▸ Text provided:
COURT OF APPEALS

DECISION

DATED AND FILED

 

May 3, 2006

 

Cornelia G. Clark

Clerk of Court of Appeals

 

 

 

NOTICE

 

 

This opinion is subject to further editing.  If published, the official version will appear in the bound volume of the Official Reports. 

 

A party may file with the Supreme Court a petition to review an adverse decision by the Court of Appeals.  See Wis. Stat. § 808.10 and Rule 809.62. 

 

 

 

 

Appeal No. 

2005AP1855

Cir. Ct. No.  2004CV123

STATE OF WISCONSIN   

IN COURT OF APPEALS

 

DISTRICT II

 

 

 

 

Michael Baxter,

 

          Plaintiff-Appellant,

 

     v.

 

William Lynch,

 

          Defendant-Respondent.

 

 

 

 

            APPEAL from a judgment of the circuit court for Green Lake County:  William M. McMonigal, Judge.  Affirmed. 

            Before Brown, Nettesheim and Anderson, JJ. 

1        PER CURIAM.   Michael Baxter appeals from a judgment in favor of William Lynch for services Lynch performed in restoration of a vehicle owned by Baxter.  Baxter argues that he should have recovered damages, including double damages under Wis. Stat. § 100.20(5) (2003-04),[1] caused by Lynch’s violation of Wis. Admin. Code ch. ATCP 132 (Jan. 1994),[2] failure to complete the restoration, and poor workmanship.  We conclude that the evidence supports the trial court’s finding that Baxter terminated Lynch’s services and that this was not an arrangement within the scope of ch. ATCP 132.  We affirm the judgment. 

2        Baxter’s complaint alleged that Lynch, doing business as “Precision Collision,” agreed to do body work and paint Baxter’s 1969 Plymouth Roadrunner for $4000.  It alleged that after initial work was commenced, the parties agreed to expand the scope of the work to include a full and complete restoration of the vehicle for which Baxter would pay Lynch an additional $1000 and transfer title to a camper to Lynch.  Baxter claimed that Lynch ceased work on the vehicle before completing the restoration and that Lynch was wrongfully retaining possession of the car.  The complaint also alleged that Lynch was in the auto repair business and failed to provide a written estimate of repairs as required by Wis. Admin. Code §§ ATCP 132.02 and 132.03(1).  Baxter sought possession of the vehicle, damages, and attorney fees under Wis. Stat. § 100.20(5).  Lynch counterclaimed for the value of work performed and costs of storing the vehicle in his garage. 

3        The matter was tried to the court.  Baxter and Lynch gave conflicting testimony about their arrangement.  They both agreed that the initial plan was to replace the fenders with fenders Baxter had acquired elsewhere and to repaint the outer body of the vehicle.  Baxter testified that the agreement was capped at $4000 for that work.  Lynch testified that he was allowing Baxter to utilize his garage to perform work on the vehicle.  Lynch expected to be paid $25 per hour for labor in helping Baxter paint the vehicle.  Lynch acknowledged that the parties later agreed to expand the project to a complete restoration with Baxter promising to transfer title to a camper and pay an additional sum of money.

▸ Instruction 1: Copy the records verbatim from the line containing "has width=890, height=493." through the line containing "tap(258, 229)", including both of those lines.

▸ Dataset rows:
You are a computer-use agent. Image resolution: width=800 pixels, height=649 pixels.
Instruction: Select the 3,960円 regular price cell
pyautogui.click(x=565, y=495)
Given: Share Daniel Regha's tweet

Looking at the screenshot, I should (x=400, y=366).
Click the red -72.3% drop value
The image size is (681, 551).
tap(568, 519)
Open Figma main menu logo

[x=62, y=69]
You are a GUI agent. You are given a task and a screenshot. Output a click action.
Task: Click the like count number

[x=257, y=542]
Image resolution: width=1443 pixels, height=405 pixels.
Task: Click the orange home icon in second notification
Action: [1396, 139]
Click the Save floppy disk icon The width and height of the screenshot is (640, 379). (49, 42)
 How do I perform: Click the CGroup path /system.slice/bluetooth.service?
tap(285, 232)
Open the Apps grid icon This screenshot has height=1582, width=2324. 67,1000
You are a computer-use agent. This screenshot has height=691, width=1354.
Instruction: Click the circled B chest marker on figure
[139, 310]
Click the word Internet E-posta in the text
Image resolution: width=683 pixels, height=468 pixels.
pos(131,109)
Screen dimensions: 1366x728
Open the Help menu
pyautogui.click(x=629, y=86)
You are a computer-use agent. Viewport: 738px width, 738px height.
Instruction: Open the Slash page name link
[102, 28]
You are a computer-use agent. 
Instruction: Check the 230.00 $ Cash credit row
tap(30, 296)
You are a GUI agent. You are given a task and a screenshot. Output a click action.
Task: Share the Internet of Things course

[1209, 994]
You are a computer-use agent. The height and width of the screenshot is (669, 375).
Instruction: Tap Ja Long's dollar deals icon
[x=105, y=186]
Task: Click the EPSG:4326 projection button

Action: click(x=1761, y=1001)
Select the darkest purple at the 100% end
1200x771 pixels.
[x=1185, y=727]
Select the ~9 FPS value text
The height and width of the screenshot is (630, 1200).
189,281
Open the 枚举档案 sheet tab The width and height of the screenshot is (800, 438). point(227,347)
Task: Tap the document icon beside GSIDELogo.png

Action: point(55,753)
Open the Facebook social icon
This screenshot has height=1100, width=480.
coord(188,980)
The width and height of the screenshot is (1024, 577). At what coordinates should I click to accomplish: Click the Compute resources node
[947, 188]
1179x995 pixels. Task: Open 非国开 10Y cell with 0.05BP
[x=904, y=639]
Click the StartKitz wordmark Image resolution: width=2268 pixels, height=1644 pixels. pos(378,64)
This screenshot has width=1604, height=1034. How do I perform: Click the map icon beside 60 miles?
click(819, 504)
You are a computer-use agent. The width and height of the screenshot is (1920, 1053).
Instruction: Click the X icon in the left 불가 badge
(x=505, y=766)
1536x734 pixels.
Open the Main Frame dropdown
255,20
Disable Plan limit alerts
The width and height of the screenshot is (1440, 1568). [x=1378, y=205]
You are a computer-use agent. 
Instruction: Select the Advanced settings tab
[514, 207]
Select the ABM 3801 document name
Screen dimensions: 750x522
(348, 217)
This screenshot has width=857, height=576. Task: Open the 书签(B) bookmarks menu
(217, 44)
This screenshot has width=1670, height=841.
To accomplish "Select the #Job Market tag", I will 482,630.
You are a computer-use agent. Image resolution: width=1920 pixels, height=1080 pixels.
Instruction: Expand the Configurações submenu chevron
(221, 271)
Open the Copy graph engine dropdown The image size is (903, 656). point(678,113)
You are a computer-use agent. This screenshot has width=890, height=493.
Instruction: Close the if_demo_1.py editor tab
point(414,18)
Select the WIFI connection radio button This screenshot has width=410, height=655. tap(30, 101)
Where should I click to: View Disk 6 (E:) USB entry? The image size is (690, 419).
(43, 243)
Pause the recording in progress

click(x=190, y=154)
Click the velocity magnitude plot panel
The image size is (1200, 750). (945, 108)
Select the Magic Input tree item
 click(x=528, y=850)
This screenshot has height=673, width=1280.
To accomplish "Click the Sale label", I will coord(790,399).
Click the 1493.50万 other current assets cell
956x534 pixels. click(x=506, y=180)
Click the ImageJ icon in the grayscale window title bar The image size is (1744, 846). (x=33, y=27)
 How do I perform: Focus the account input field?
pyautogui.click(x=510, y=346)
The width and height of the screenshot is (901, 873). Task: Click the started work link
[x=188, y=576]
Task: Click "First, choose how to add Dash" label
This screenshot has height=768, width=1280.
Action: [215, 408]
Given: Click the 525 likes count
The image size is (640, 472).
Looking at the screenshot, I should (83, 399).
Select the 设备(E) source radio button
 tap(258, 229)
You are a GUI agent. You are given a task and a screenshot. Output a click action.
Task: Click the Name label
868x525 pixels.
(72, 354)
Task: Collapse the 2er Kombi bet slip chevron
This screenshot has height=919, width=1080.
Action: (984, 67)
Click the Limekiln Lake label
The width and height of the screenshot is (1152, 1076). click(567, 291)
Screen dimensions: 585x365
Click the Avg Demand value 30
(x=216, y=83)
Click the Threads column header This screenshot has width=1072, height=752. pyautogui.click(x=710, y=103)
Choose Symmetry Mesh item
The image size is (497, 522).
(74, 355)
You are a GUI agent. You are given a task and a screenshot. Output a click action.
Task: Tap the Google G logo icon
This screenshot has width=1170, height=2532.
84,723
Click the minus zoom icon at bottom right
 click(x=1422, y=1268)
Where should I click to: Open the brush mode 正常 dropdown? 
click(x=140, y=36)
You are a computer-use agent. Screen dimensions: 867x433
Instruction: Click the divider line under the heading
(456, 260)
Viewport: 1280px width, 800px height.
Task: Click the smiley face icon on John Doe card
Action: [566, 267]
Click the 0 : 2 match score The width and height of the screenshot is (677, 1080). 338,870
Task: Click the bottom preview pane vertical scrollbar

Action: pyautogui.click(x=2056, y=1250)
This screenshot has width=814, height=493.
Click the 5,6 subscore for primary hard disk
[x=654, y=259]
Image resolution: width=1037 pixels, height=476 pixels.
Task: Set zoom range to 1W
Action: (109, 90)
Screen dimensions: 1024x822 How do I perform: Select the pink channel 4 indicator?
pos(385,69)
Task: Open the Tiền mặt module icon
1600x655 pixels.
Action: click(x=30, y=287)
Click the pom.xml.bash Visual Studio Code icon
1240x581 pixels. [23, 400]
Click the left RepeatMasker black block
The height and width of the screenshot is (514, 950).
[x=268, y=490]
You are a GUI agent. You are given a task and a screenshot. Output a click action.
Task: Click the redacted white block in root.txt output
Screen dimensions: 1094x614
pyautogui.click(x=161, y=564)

▸ Instruction 2: Name every judge mentioned in the court of appeals decision.

▸ Solution 1:
You are a computer-use agent. This screenshot has width=890, height=493.
Instruction: Close the if_demo_1.py editor tab
point(414,18)
Select the WIFI connection radio button This screenshot has width=410, height=655. tap(30, 101)
Where should I click to: View Disk 6 (E:) USB entry? The image size is (690, 419).
(43, 243)
Pause the recording in progress

click(x=190, y=154)
Click the velocity magnitude plot panel
The image size is (1200, 750). (945, 108)
Select the Magic Input tree item
 click(x=528, y=850)
This screenshot has height=673, width=1280.
To accomplish "Click the Sale label", I will coord(790,399).
Click the 1493.50万 other current assets cell
956x534 pixels. click(x=506, y=180)
Click the ImageJ icon in the grayscale window title bar The image size is (1744, 846). (x=33, y=27)
 How do I perform: Focus the account input field?
pyautogui.click(x=510, y=346)
The width and height of the screenshot is (901, 873). Task: Click the started work link
[x=188, y=576]
Task: Click "First, choose how to add Dash" label
This screenshot has height=768, width=1280.
Action: [215, 408]
Given: Click the 525 likes count
The image size is (640, 472).
Looking at the screenshot, I should (83, 399).
Select the 设备(E) source radio button
 tap(258, 229)

▸ Solution 2:
- William M. McMonigal
- Brown
- Nettesheim
- Anderson